TO DO => Word for word, set down the lines from the one that holds "1126x592 pixels. How" through the final line of the listing below, and exclude every picture.

▼

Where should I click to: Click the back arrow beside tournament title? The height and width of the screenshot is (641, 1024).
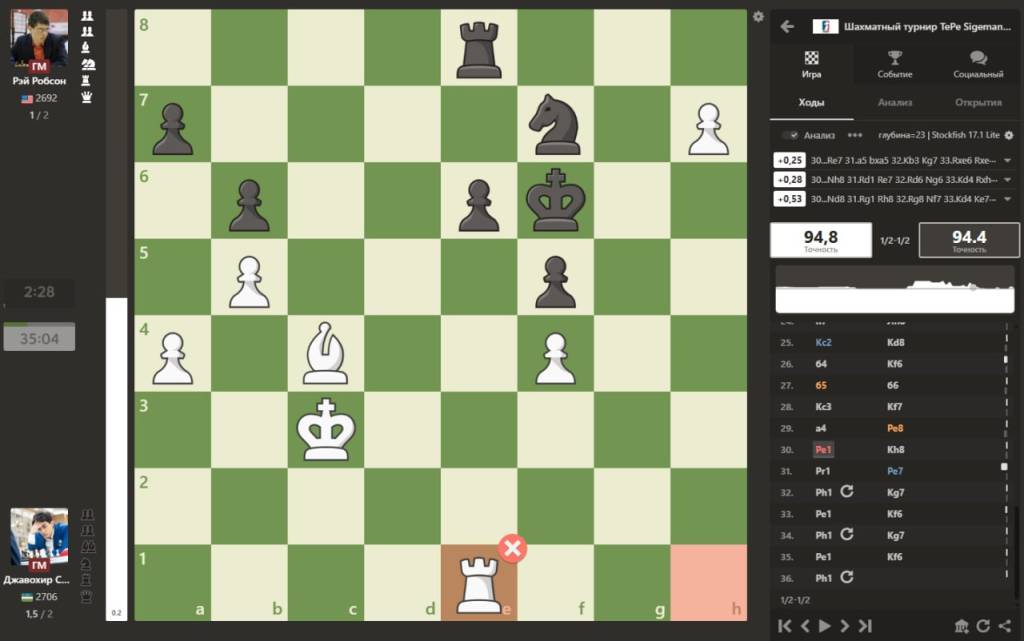[787, 27]
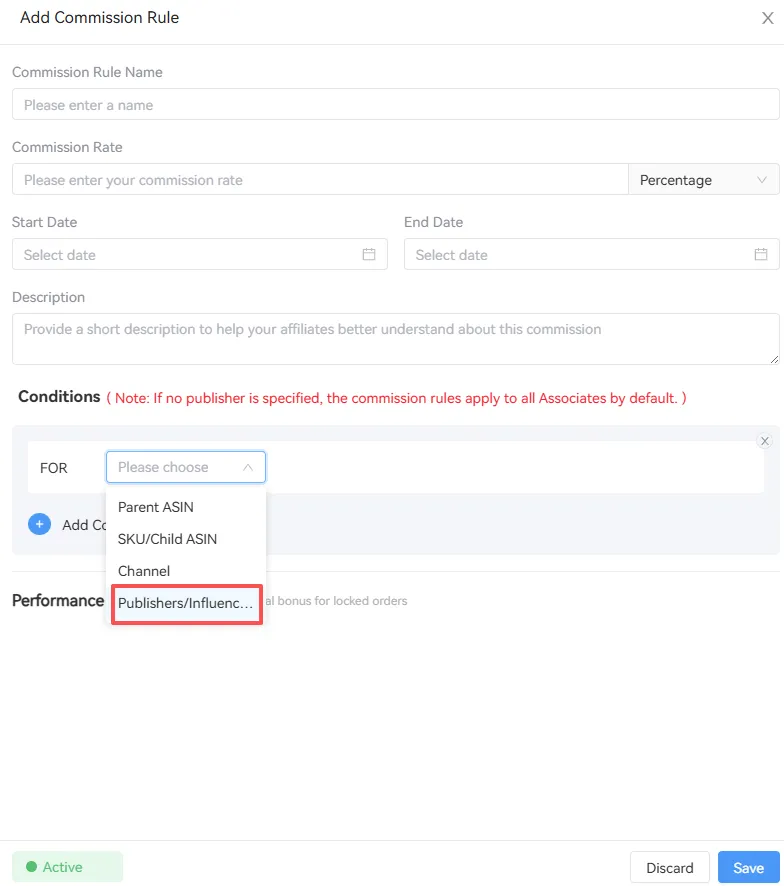Focus the Commission Rule Name field

[x=395, y=105]
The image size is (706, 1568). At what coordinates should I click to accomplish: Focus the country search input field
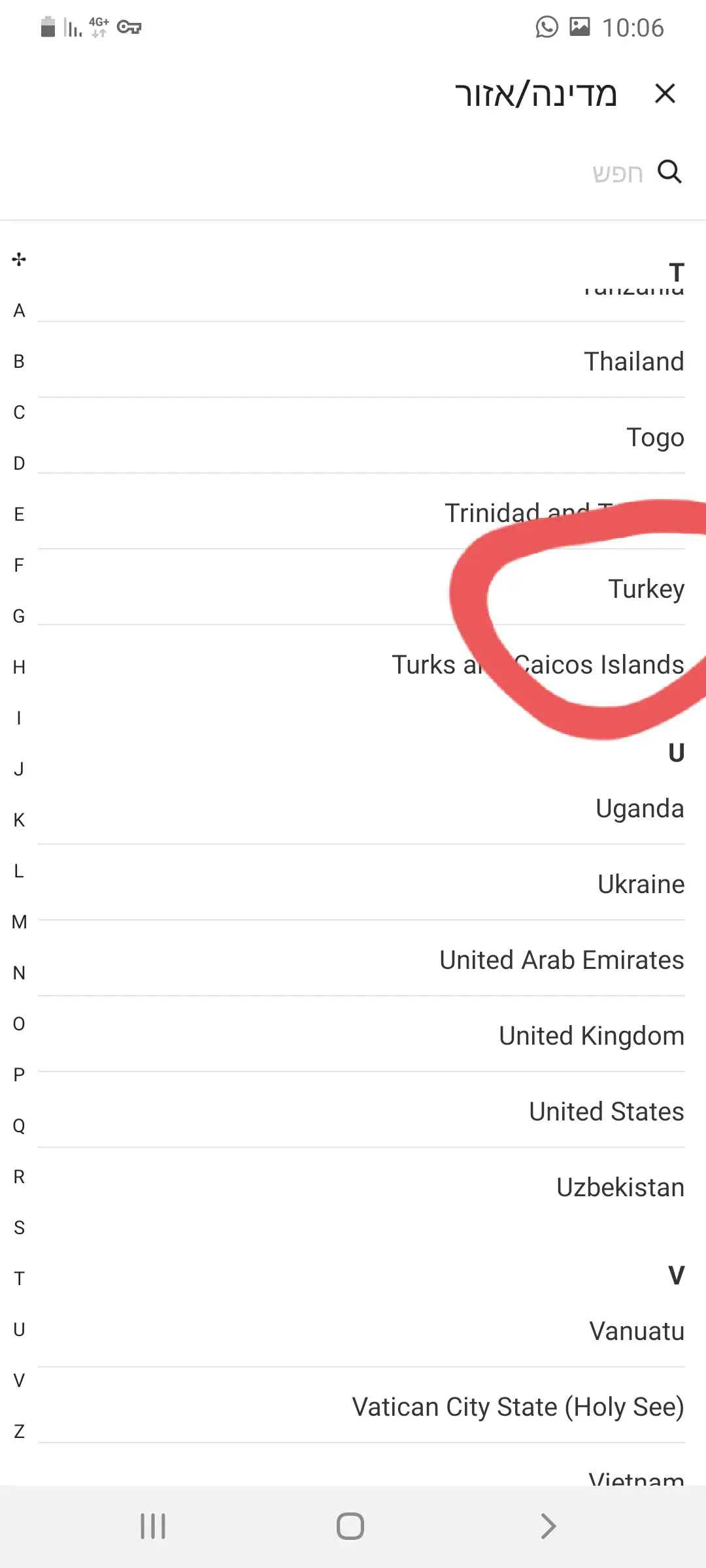(458, 172)
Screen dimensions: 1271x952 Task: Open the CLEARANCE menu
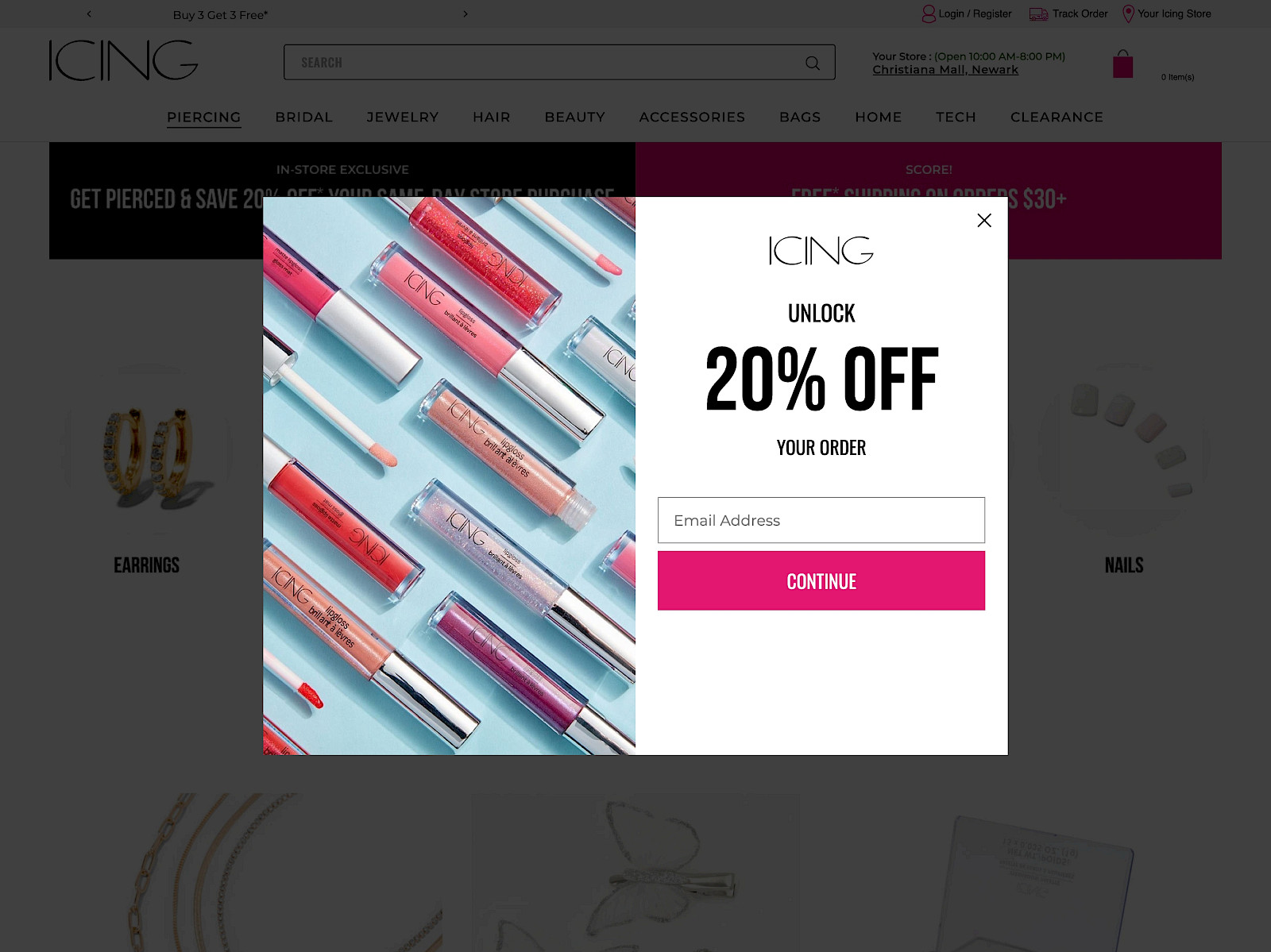point(1057,117)

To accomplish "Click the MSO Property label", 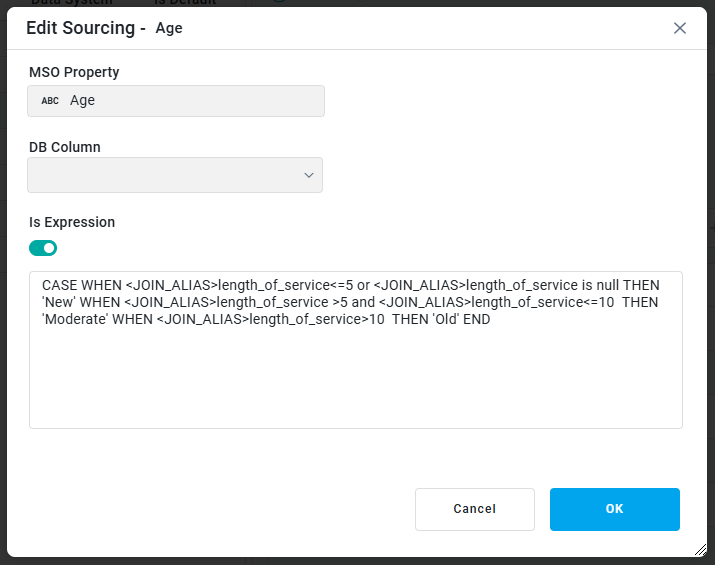I will click(x=74, y=72).
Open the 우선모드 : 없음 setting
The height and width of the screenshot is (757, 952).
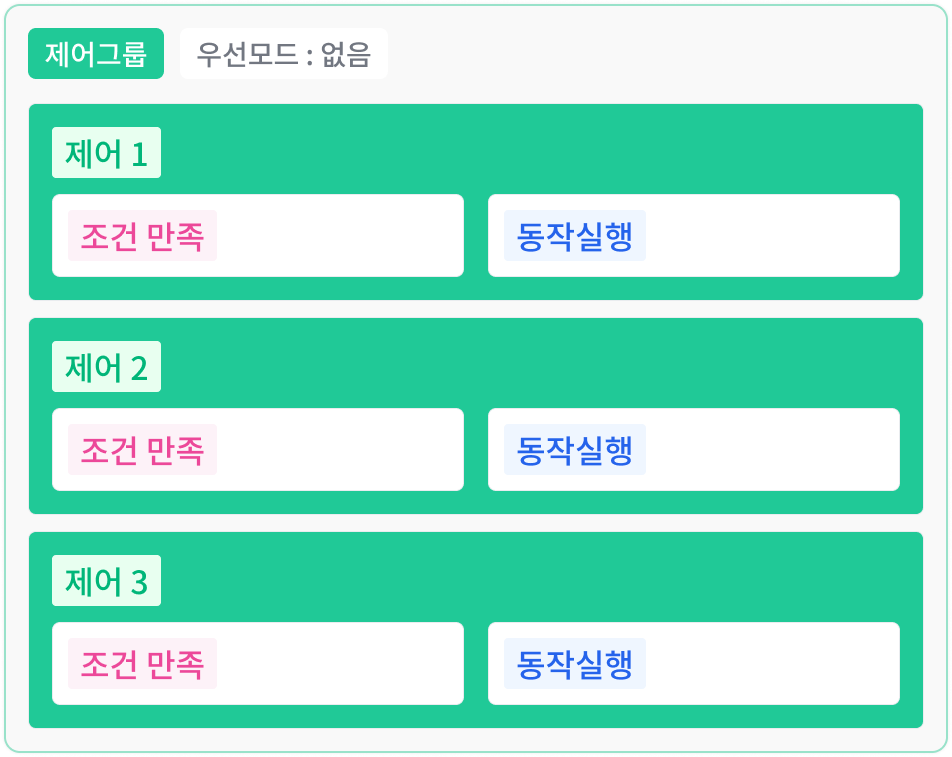[284, 53]
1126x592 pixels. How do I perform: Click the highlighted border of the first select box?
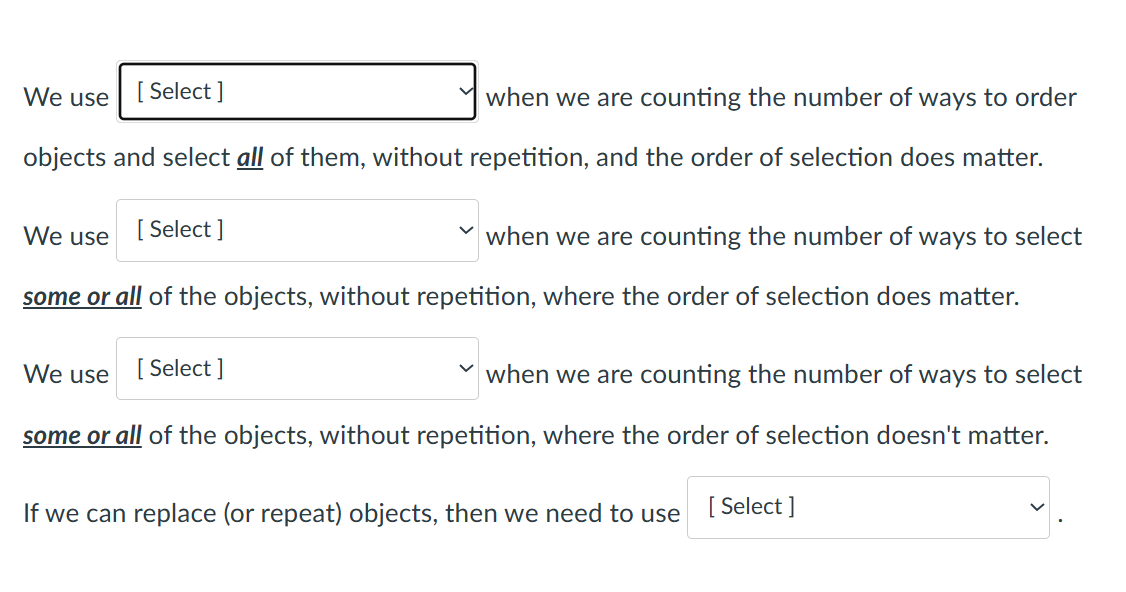[x=297, y=62]
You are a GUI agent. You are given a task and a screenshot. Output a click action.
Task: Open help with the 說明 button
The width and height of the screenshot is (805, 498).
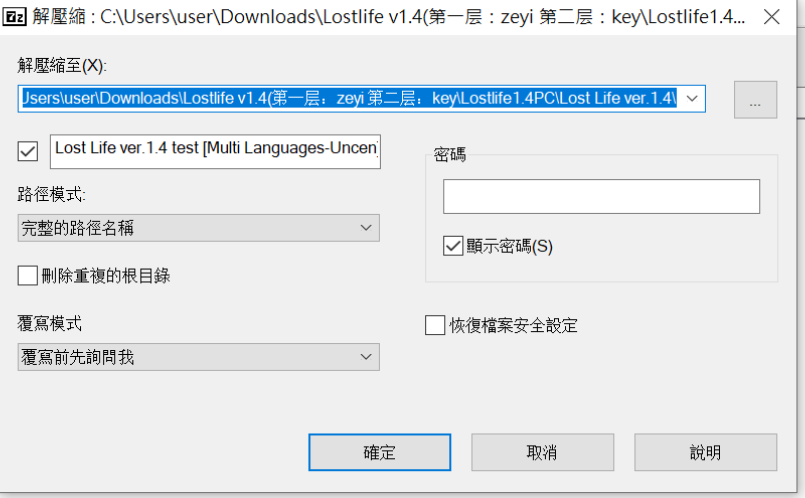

▲

SOLUTION TO THIS EXERCISE =>
1126x592 pixels. How do I perform: Click the highlighted border of the first select box?
[x=297, y=62]
You are a GUI agent. You are given a task and a screenshot. Output a click action.
Task: Open help with the 說明 button
The width and height of the screenshot is (805, 498).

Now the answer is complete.